Psalm 111:10. The fear of the Lord — That is, piety, or true religion, which consists in the fear, or worship and service of God; is the beginning of wisdom — Is the only foundation of, and introduction to, all true wisdom: or, is the chief part, the first and principal point of wisdom. A good understanding have all they that do his commandments — That conscientiously walk according to them; for the practice of them, as Bishop Patrick observes, “gives men a better understanding of what is good for them, than any politic maxims can infuse into them.” His praise endureth for ever — Let the Lord be for ever praised, who hath given us these good and wholesome laws, and thereby shown us the way to eternal honour and happiness. But the Hebrew may be rendered, the praise of it, that is, of the wisdom and good understanding of those that fear the Lord, endureth, or standeth fast, as עמדת, signifies, for ever: this will procure them such a substantial happiness as they can never be deprived of, either in this world or the next.

111:1-10 The Lord is to be praised for his works. - The psalmist resolves to praise God himself. Our exhortations and our examples should agree together. He recommends the works of the Lord, as the proper subject, when we are praising him; and the dealings of his providence toward the world, the church, and particular persons. All the works of the Lord are spoken of as one, it is his work; so admirably do all the dispensations of his providence centre in one design. The works of God, humbly and diligently sought into, shall all be found just and holy. God's pardoning sin is the most wonderful of all his works, and ought to be remembered to his glory. He will ever be mindful of his covenant; he has ever been so, and he ever will be so. His works of providence were done according to the truth of the Divine promises and prophecies, and so were verity, or truth; and by him who has a right to dispose of the earth as he pleases, and so are judgment, or righteous: and this holds good of the work of grace upon the heart of man, ver. 7,8. All God's commandments are sure; all have been fulfilled by Christ, and remain with him for a rule of walk and conversation to us. He sent redemption unto his people, out of Egypt at first, and often afterwards; and these were typical of the great redemption, which in the fulness of time was to be wrought out by the Lord Jesus. Here his everlasting righteousness shines forth in union with his boundless mercy. No man is wise who does not fear the Lord; no man acts wisely except as influenced by that fear. This fear will lead to repentance, to faith in Christ, to watchfulness and obedience. Such persons are of a good understanding, however poor, unlearned, or despised.The fear of the Lord - Reverence for God; respect for his law, his will, his government, himself; the fear of offending him, which will lead us to do right. This fear is not that of a slave; it is not mere dread; it is not terror. It is consistent with love, and springs from it. It is consistent with calmness of mind, and promotes it. It does not produce terror, but rather delivers from it, and preserves the mind from alarms. The word here rendered "fear" is a noun of the same origin as the word rendered "reverend" in the previous verse. The suggestion to the mind of the psalmist that the "name of the Lord" was "reverend," or was to be venerated, introduced this thought that such reverence is the very foundation of wisdom.
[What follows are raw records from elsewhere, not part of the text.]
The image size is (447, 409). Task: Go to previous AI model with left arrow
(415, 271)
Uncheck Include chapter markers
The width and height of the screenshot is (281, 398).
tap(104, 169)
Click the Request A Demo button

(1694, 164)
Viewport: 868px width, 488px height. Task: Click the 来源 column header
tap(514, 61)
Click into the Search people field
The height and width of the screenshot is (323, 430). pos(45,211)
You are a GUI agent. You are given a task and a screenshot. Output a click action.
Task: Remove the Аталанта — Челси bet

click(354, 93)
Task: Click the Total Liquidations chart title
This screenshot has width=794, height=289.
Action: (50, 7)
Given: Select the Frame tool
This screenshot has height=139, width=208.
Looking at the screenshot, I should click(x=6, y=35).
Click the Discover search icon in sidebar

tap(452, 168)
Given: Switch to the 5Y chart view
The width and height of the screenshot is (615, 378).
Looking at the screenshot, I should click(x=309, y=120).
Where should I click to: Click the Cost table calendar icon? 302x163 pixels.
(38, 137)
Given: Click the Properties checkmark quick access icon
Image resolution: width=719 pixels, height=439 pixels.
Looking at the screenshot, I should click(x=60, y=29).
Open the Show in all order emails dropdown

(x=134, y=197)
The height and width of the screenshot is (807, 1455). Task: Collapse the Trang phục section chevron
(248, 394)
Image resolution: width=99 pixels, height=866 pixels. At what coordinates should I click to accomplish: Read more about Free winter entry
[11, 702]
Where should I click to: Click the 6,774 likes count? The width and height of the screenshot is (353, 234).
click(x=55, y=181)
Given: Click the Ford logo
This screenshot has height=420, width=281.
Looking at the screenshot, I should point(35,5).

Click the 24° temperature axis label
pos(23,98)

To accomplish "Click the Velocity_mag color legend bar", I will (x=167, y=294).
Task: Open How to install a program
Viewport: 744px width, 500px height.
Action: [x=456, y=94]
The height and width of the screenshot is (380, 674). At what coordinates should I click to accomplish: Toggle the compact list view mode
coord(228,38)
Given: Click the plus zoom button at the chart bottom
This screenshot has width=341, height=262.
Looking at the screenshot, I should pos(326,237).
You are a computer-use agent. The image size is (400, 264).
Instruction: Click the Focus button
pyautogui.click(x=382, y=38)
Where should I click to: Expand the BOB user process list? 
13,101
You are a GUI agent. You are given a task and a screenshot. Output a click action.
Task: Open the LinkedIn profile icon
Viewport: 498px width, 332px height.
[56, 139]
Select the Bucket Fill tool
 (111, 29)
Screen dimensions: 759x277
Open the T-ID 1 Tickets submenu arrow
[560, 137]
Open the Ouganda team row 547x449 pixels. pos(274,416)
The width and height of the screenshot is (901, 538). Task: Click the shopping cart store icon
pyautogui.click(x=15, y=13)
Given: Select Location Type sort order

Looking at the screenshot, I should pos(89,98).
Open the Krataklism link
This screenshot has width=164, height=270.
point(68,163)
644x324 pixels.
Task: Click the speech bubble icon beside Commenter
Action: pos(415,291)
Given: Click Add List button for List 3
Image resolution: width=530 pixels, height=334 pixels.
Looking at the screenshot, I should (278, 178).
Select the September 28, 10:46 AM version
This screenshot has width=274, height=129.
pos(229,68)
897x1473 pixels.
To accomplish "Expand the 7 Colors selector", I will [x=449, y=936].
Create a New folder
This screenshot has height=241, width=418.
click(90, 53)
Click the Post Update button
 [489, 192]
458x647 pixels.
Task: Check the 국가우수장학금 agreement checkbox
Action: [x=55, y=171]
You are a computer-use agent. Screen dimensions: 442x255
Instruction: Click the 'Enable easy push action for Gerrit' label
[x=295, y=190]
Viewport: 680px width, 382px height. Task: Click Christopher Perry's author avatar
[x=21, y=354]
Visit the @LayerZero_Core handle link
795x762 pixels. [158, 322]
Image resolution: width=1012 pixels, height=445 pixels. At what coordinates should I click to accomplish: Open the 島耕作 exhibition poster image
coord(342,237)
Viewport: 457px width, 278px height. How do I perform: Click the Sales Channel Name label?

Is the beginning of wisdom - The foundation, the origin, the commencement of being truly wise. It is so. There is no true wisdom which does not recognize the being, the perfections, and the claims of God. The highest wisdom - the most lofty endowment of man - is that he "may" know and honor God. This, in capability, makes him wise above the brute creation; this, in exercise, makes one man more wise than another; this, when it springs up in the soul, makes a man more wise than he was before - or, is the "beginning" of true wisdom in the soul. Compare Proverbs 1:7; Proverbs 9:10; Deuteronomy 4:6; Job 28:28; Ecclesiastes 12:13.

A good understanding ... - Margin, "good success." The original word - שׂכל śêkel - is rendered "understanding" (as here) in 1 Samuel 25:3; Ezra 8:18; Job 17:4; Proverbs 3:4; Proverbs 13:15; Proverbs 16:22; "wisdom" in 1 Chronicles 22:12; Proverbs 12:8; Proverbs 23:9; "prudence," 2 Chronicles 2:12; Proverbs 19:11 (margin); "sense," in Nehemiah 8:8; "knowledge," 2 Chronicles 30:22; and "policy" in Daniel 8:25. It "may" denote, therefore, understanding, wisdom, knowledge, success, prudence; and it is true in regard to "all" of these - for the fear of the Lord, or true religion, produces them "all." It is not necessary, therefore, to endeavor to ascertain precisely which of these is the meaning here.

That do his commandments - Margin, as in the Hebrew, "do them." That do the things connected with the fear of the Lord; that is, who obey God.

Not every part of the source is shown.